= Tasks for this exercise =
1/ In the article on Paycheck Protection Program changes, what new deadline is set for applying for a PPP loan?
2/ Condense the paragraph beginning "Earlier today (June 5)" in the article on Paycheck Protection Program changes into a shorter version that keeps its main facts.

= Excerpt to read =
====================
Earlier today (June 5), United States President Donald J. Trump signed into law changes to the Paycheck Protection Program (PPP) federal relief funding guidelines proposed in the now-stalled $3 trillion The HEROES Act to the benefit of businesses across America, following approval by the U.S. Senate on June 3 and by the U.S. House of Representatives on May 28.
As administered by the U.S. Small Business Administration (SBA), the guideline changes:
- Extend the PPP loan forgiveness period to include costs incurred over 24 weeks after a loan is issued or through December 31, whichever comes first. Businesses that received a loan before the measure is enacted could keep the current eight-week period;
- Extend to December 31 from June 30 a period in which loans can be forgiven if businesses restore staffing or salary levels that were previously reduced. The provision would apply to worker and wage reductions made from February 15 through 30 days after enactment of the $2.2 trillion federal Coronavirus, Aid, Relief and Economic Stimulus (CARES) Act, which was signed into law on March 27;
- Maintain forgiveness amounts for companies that document their inability to rehire workers employed as of February 15, and their inability to find similarly qualified workers by the end of the year. Under the modified measure, companies would be covered separately if they show that they couldn’t resume business levels from before February 15 because they were following federal requirements for sanitization or social distancing;
- Extend the deadline to apply for a PPP loan to December 31 from June 30;
- Require at least 60 percent of forgiven loan amounts to come from payroll expenses;
- Repeal a provision from the CARES Act that barred companies with forgiven PPP loans from deferring their payroll tax payments;
- Allow borrowers to defer principal and interest payments on PPP loans until the SBA compensates lenders for any forgiven amounts, instead of the current six-month deferral period. Borrowers that don’t apply for forgiveness would be given at least 10 months after the program expires to start making payments; and
- Establish a minimum loan maturity period of five years following an application for loan forgiveness, instead of the current two-year deadline set by the SBA. That provision would apply to PPP loans issued after the measure is enacted, though borrowers and lenders could agree to extend current loans.
====================
= Extracted records =

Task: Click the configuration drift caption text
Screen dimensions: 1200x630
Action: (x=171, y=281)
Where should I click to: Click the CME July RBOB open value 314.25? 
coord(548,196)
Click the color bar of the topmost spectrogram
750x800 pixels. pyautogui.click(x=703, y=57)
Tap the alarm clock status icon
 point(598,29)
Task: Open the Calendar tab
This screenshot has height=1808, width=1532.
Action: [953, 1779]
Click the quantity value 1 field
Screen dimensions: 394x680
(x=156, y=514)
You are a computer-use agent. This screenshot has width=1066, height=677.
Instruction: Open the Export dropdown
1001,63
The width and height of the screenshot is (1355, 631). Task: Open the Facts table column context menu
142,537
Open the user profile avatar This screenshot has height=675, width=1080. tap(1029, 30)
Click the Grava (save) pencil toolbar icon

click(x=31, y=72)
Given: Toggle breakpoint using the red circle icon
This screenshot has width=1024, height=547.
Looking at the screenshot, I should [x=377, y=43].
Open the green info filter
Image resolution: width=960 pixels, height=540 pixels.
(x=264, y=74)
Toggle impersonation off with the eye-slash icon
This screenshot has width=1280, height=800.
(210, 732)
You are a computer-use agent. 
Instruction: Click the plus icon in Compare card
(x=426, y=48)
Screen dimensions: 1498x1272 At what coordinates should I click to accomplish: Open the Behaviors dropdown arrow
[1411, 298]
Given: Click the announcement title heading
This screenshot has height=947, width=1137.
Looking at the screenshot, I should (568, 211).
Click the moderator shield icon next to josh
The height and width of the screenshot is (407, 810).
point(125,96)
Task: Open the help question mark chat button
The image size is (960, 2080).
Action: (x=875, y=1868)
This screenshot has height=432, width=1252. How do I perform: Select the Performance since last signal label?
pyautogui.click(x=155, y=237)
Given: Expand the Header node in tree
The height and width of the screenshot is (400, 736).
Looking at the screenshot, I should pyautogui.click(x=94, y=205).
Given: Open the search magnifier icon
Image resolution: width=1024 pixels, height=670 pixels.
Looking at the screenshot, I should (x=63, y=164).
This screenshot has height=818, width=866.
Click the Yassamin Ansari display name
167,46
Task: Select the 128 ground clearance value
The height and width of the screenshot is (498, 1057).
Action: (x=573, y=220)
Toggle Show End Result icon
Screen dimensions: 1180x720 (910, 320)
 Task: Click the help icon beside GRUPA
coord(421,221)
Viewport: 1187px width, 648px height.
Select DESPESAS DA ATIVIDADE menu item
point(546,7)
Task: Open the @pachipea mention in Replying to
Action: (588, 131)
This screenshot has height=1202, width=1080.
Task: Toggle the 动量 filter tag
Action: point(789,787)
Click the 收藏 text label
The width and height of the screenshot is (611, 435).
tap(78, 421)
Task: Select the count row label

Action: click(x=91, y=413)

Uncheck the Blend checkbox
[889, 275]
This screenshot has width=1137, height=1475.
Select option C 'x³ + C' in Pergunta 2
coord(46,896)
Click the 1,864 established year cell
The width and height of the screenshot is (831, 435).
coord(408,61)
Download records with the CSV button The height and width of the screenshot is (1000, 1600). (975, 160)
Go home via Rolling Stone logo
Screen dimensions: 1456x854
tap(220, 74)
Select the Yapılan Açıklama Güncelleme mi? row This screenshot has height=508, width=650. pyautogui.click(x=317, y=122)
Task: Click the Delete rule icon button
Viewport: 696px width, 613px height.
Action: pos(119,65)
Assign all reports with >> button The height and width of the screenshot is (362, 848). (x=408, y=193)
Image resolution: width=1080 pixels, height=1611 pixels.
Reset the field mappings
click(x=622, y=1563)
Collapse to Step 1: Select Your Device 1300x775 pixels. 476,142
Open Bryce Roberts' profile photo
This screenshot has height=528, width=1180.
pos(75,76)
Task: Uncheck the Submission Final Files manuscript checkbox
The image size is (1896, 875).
====================
= Responses =
1/ December 31, extended from June 30.

2/ On June 5, President Donald J. Trump signed into law changes to the Paycheck Protection Program (PPP) relief funding guidelines for businesses nationwide. The changes had been proposed in the stalled $3 trillion HEROES Act and were approved by the House on May 28 and the Senate on June 3.